## Information given:

"""

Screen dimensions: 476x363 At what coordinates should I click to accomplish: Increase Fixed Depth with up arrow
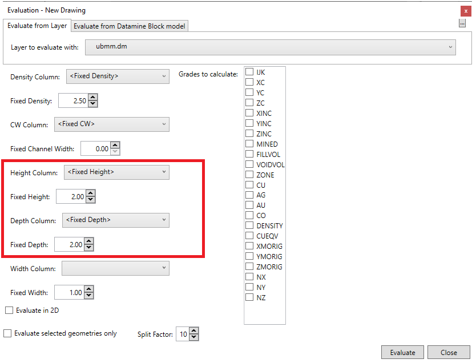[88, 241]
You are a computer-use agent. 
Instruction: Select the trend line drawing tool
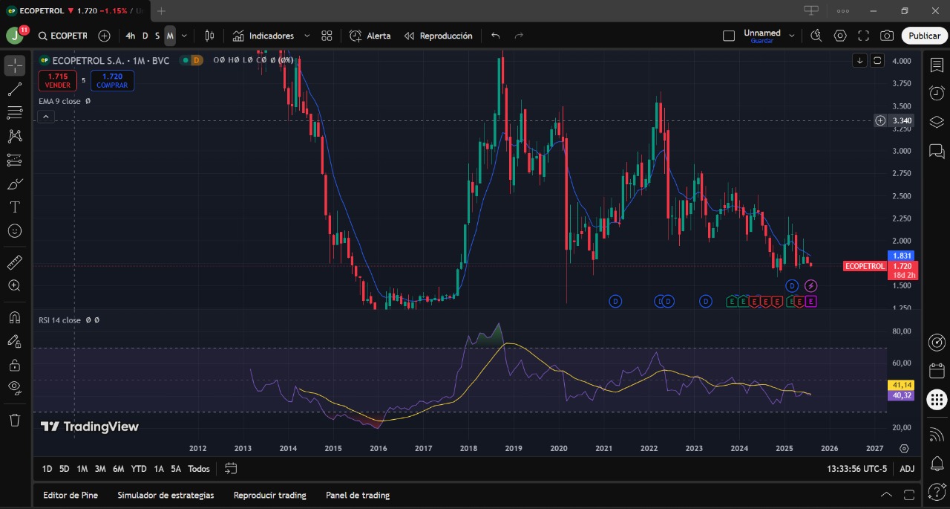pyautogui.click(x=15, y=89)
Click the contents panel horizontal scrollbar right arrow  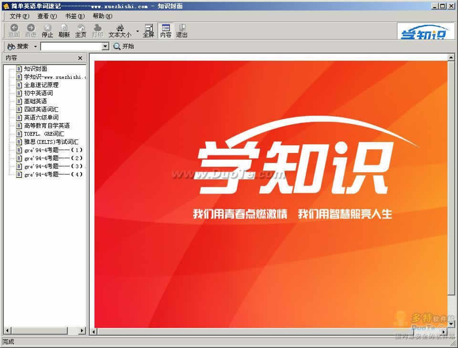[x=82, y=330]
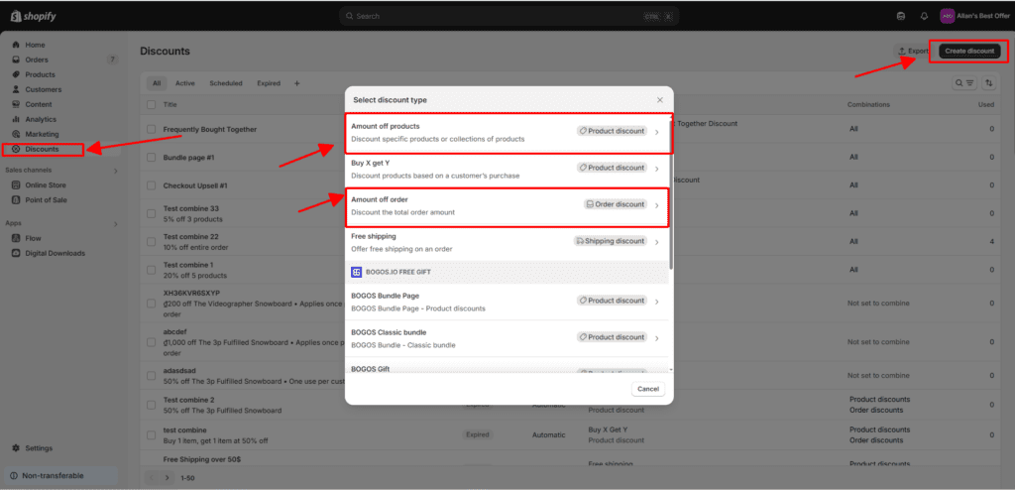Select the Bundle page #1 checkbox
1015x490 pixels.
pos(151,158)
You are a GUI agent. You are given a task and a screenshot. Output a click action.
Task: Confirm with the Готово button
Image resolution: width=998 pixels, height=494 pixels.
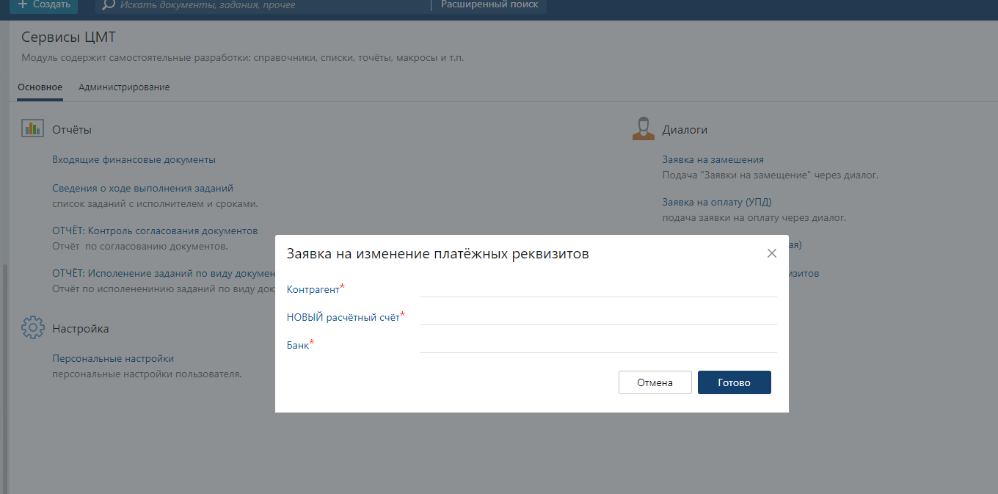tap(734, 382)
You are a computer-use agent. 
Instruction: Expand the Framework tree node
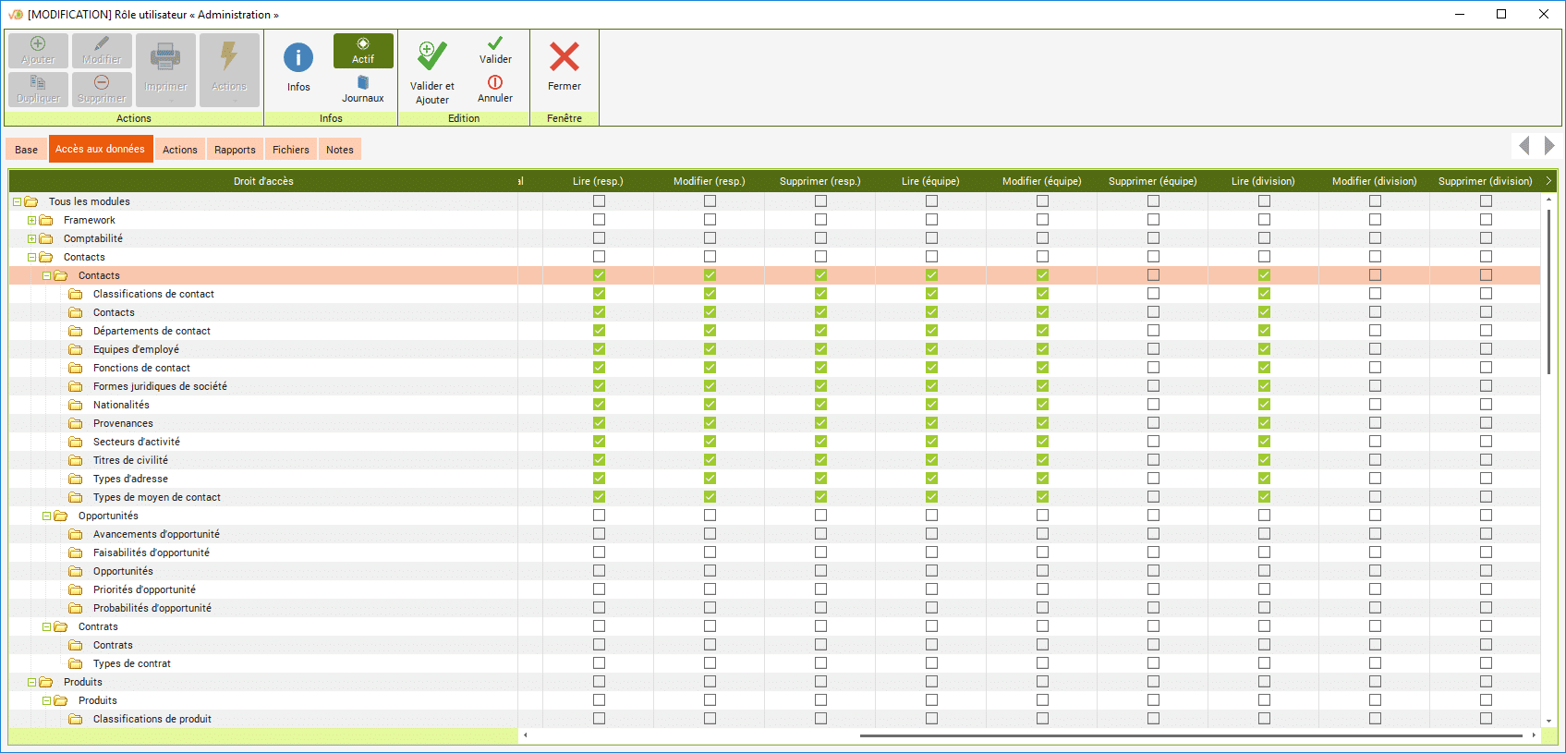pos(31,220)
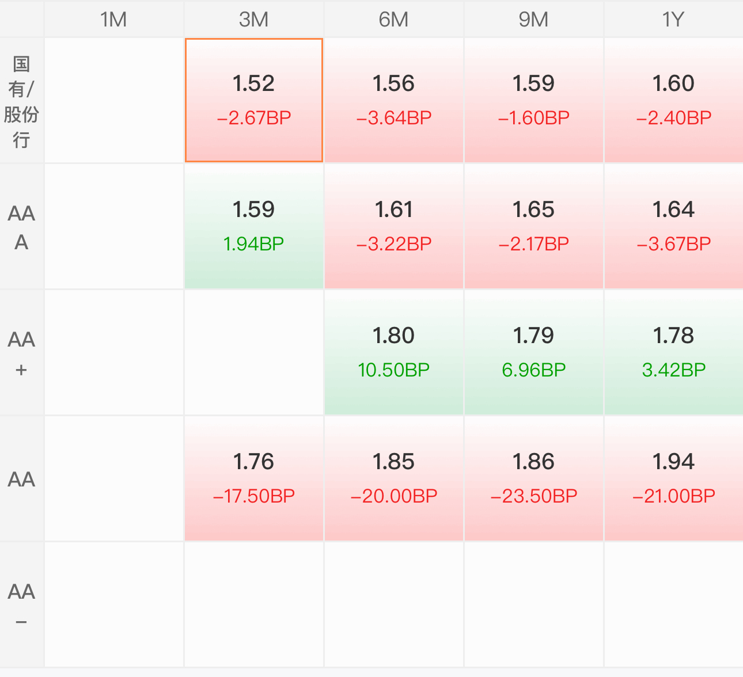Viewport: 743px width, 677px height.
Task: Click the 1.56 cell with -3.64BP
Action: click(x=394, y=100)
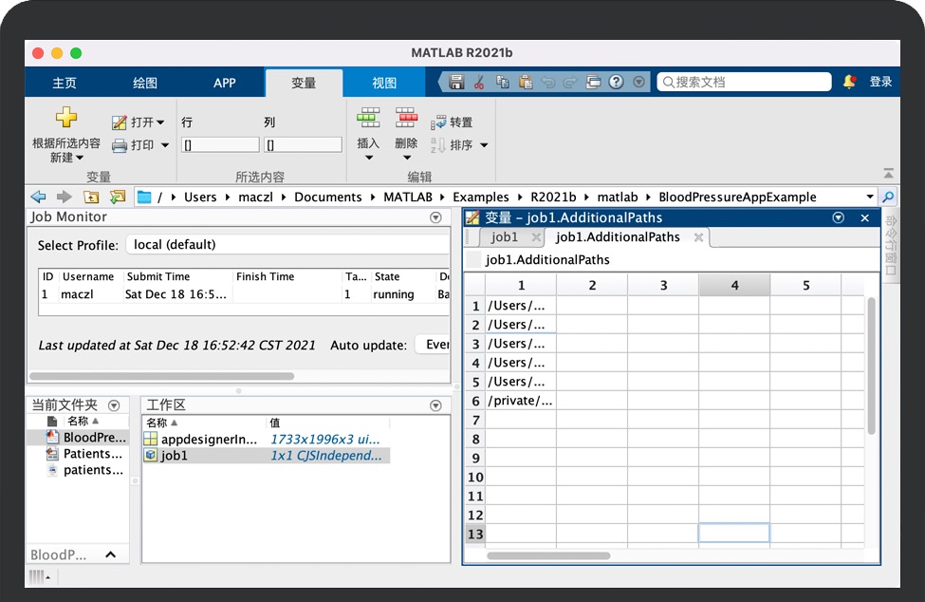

"""

## Exercise goal:
Where the line containing "Image resolution: width=998" appears, begin copying there and continue exactly through the final line of the records; both end lines belong in the copy, pictures do not.

## Result for this exercise:
Image resolution: width=998 pixels, height=494 pixels.
tap(734, 382)
You are a computer-use agent. 
Instruction: Expand the Framework tree node
pos(31,220)
Viewport: 743px width, 677px height.
Task: Click the 1.56 cell with -3.64BP
Action: click(x=394, y=100)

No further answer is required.